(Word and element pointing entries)
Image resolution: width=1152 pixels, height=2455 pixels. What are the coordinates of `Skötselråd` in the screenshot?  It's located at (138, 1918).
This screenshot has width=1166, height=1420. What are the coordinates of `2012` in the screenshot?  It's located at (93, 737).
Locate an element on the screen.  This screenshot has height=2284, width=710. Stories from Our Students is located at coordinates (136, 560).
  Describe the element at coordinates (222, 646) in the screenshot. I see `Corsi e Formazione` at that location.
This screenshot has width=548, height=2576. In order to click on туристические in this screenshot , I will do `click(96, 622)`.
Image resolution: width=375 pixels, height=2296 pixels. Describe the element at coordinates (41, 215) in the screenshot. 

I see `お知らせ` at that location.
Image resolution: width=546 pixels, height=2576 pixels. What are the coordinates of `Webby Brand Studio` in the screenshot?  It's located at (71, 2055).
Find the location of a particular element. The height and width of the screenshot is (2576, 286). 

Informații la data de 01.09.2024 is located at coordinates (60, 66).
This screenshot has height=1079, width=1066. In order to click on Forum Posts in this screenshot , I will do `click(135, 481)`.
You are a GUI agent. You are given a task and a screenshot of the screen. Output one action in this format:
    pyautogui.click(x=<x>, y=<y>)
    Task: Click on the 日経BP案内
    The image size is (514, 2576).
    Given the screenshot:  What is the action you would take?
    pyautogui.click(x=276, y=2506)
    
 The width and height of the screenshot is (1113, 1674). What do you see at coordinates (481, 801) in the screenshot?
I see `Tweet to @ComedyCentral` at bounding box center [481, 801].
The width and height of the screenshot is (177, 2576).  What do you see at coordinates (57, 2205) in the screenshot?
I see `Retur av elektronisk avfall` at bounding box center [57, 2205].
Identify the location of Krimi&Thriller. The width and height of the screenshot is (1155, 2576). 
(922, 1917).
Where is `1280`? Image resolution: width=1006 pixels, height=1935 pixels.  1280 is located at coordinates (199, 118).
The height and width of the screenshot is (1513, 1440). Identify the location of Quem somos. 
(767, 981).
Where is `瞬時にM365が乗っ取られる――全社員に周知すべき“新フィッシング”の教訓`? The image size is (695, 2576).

• YOUR INSTRUCTIONS
Show every line above that contains the string "action", copying each one in full. Count only matches with the same capitalization.

• RESULT FOR THIS EXERCISE
You are a GUI agent. You are given a task and a screenshot of the screen. Output one action in this format:
    Given the screenshot:  What is the action you would take?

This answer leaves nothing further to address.